Goal: Retype the stretch of material from the line that contains "The height and" through the end of the material, leaving out the pictures.

--- begin Extracted material ---

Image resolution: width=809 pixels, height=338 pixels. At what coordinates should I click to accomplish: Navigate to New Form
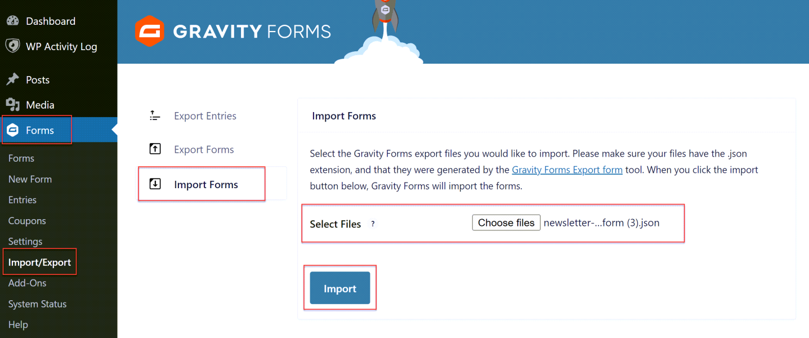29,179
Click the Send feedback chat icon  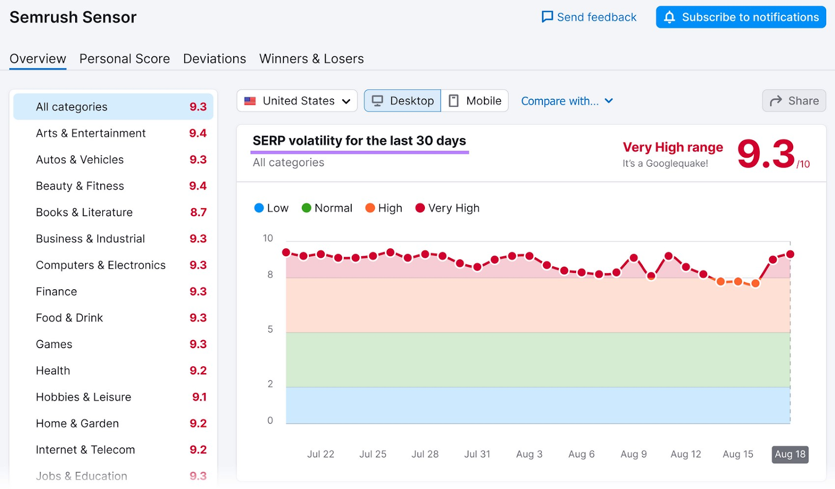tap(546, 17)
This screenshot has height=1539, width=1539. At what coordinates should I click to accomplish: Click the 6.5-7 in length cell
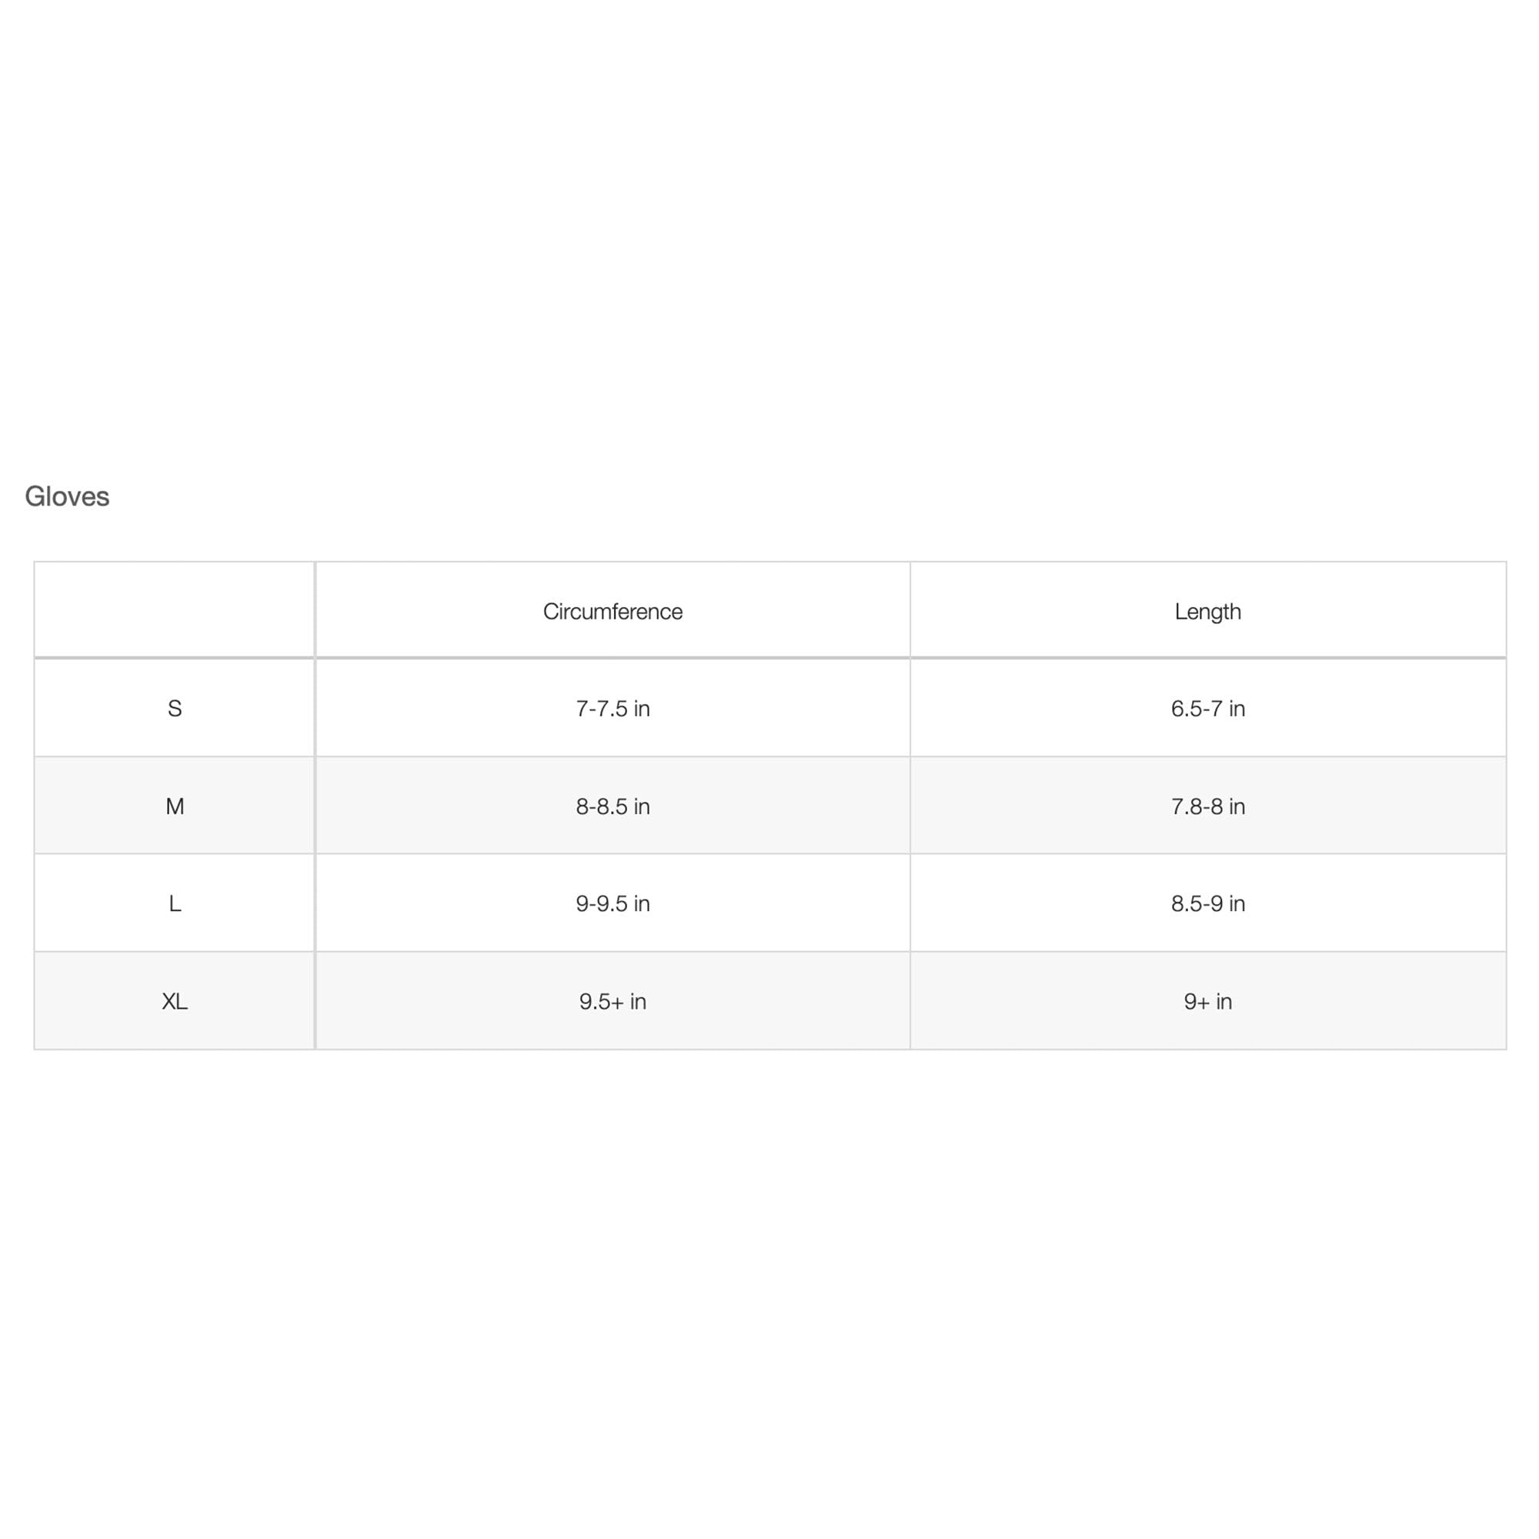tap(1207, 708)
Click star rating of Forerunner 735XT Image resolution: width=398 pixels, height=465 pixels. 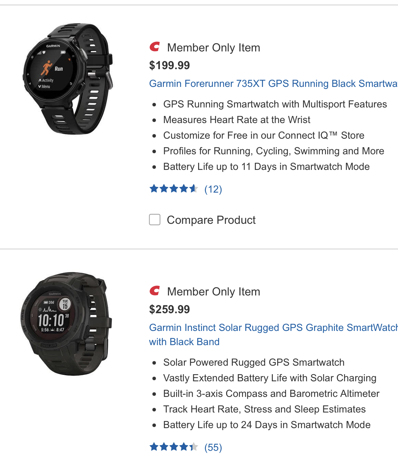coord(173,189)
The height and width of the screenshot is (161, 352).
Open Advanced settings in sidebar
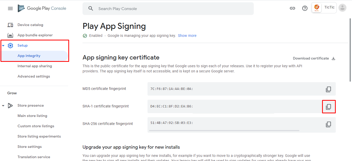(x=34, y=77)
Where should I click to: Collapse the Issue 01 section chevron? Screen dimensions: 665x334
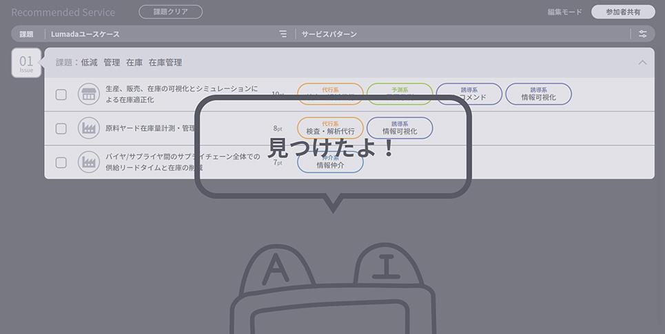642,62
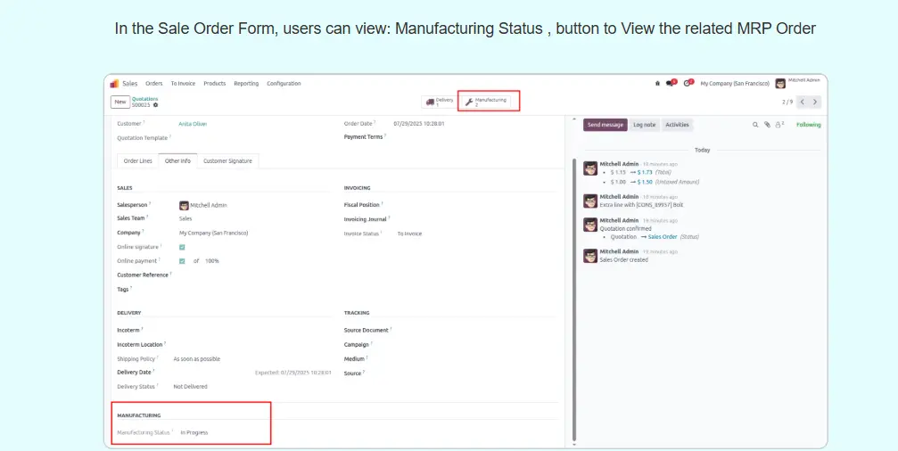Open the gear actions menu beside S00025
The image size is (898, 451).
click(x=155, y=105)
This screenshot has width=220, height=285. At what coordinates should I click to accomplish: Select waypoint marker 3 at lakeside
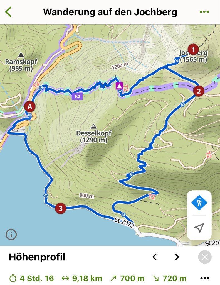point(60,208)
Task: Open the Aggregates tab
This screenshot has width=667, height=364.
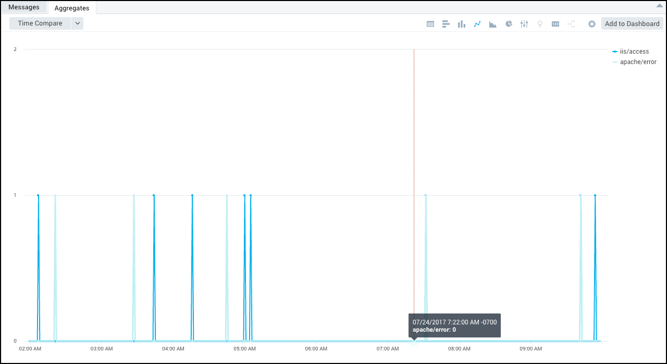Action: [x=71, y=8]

--- end Extracted material ---

Written response:
The height and width of the screenshot is (161, 352).
Open Advanced settings in sidebar
(x=34, y=77)
Where should I click to: Collapse the Issue 01 section chevron? Screen dimensions: 665x334
642,62
Open the gear actions menu beside S00025
The image size is (898, 451).
click(x=155, y=105)
This screenshot has width=220, height=285. At what coordinates should I click to accomplish: Select waypoint marker 3 at lakeside
point(60,208)
Task: Open the Aggregates tab
This screenshot has width=667, height=364.
Action: [x=71, y=8]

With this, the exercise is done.